Children's Mercy's David Chou: Business decisions increasingly drive IT efforts

david chouThe job of a hospital chief information officer is becoming less about knowing the brass tacks of technology and more about making business-savvy decisions around the use of IT, according to David Chou, vice president and CIO at Kansas City, Missouri-based Children’s Mercy Hospital.

“My role is to provide business value through the use of technology,” he tells FierceHealthIT. “How can I improve the physicians’ lives? How can I help the organization generate more revenue while creating a better experience for everyone who enters the building?”

To that end, Chou says, CIOs must be willing to relinquish control of tasks pertaining to areas such as infrastructure and security, and put more faith in managing relationships with service partners who can handle the heavy lifting for such efforts.

“Traditionally, CIOs like to have a lot of control,” he says. “It’s really about letting go of some of the control areas and working smarter, not harder, utilizing partners a little bit better and really letting the experts run those commodity like services.”

In this interview, Chou, who has previously served in executive IT positions at the University of Mississippi Medical Center, Cleveland Clinic Abu Dhabi and AHMC Healthcare, also discusses the similarities and differences between provider organizations domestic and abroad, the state of telemedicine and his near-term priorities for Children’s Mercy.

FHIT: As someone who has served in an executive capacity at several provider institutions, including internationally, talk about the challenges associated with going to a new organization. What are the similarities and differences?

David Chou: Everyone is trying to solve the same kinds of problems, whether it’s becoming a data-driven organization, working on legacy infrastructure, or helping the organization move to a value-based care model--everyone is trying to figure out how to play that game.

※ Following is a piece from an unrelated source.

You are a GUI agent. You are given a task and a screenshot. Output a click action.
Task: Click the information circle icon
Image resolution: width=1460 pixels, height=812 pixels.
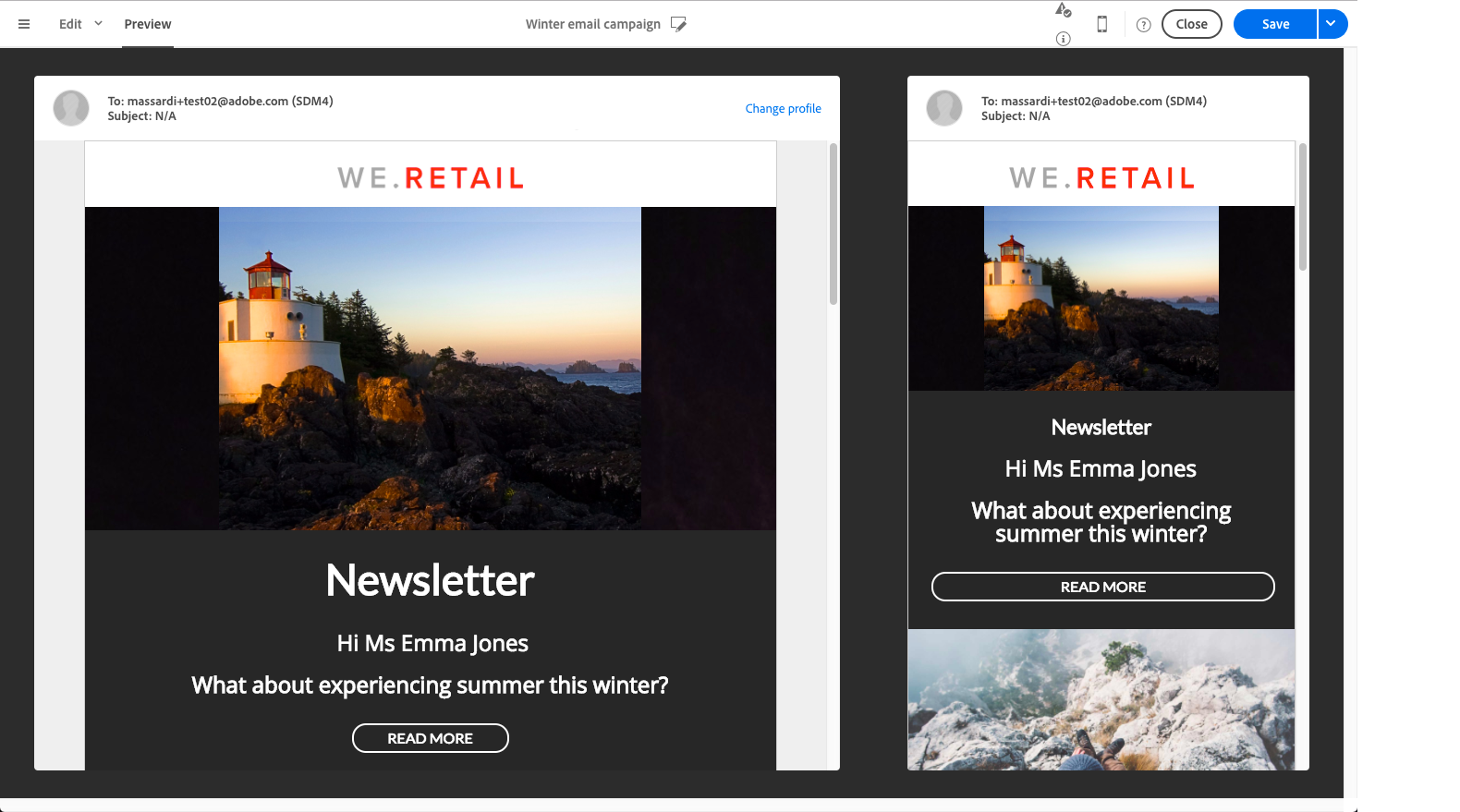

Most organizations are doing some sort of infrastructure upgrade or refresh just to be able to adapt to the expectations of the users and where the industry is headed. In the past, health systems ignored such investments, viewing them as a cost center. Now, IT is being viewed as an investment. It’s a necessity to have this infrastructure in place to improve business.

The main difference between international and U.S. hospital transition is the regulatory challenges. Internationally, there isn't the same criteria that you’d see in the U.S. Things are more consumer focused. The hospital is less like a hospital and more like a hotel, but one that provides medical services. When you have that mentality going in, to where you’re trying to create a five-star service similar to a hotel experience, it’s a different mindset and a different criteria in terms of technology.

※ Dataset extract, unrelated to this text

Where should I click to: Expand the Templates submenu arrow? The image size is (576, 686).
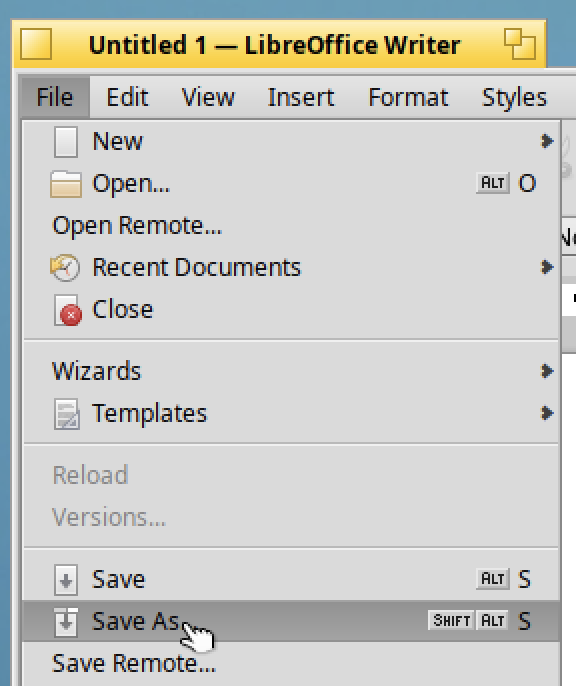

FHIT: As rules shift to an emphasis on prioritizing value over volume, do you expect more of a move toward such a model to deliver better quality?

Chou: That’s still to be determined. It’s not going to happen overnight. We’re still pretty far away.

Most healthcare organizations are struggling with questions about how much of this value-based game they are going to play at present. You could potentially hurt yourself from a revenue perspective if you’re doing such a good job of preventing readmissions or promoting wellness that your volume goes down, but you’re still on fee-for-service. There’s certainly a balancing act.

FHIT: What big projects are on the horizon at Children’s Mercy?

Chou: I’m striving to create a digital roadmap; we currently don’t really have a strategy for our organization to go digital.

That said, digital can be a lot of things. It doesn’t have to be technology. It can also mean let’s change our focus so we have that digital mindset. We have a big initiative as an organization to focus on Lean, that’s part of the strategy, as well.

I’m also focusing on analytics. I need us to be an organization that utilizes data to make decisions; really being data driven and having data in near-real time rather than taking a reactive approach.

Once those two things are in place, within a year or two, the focus will shift to creating a positive consumer experience. Our customers are the kids themselves and the family members; how can we create a great experience for the family members since we’re taking care of their loved ones?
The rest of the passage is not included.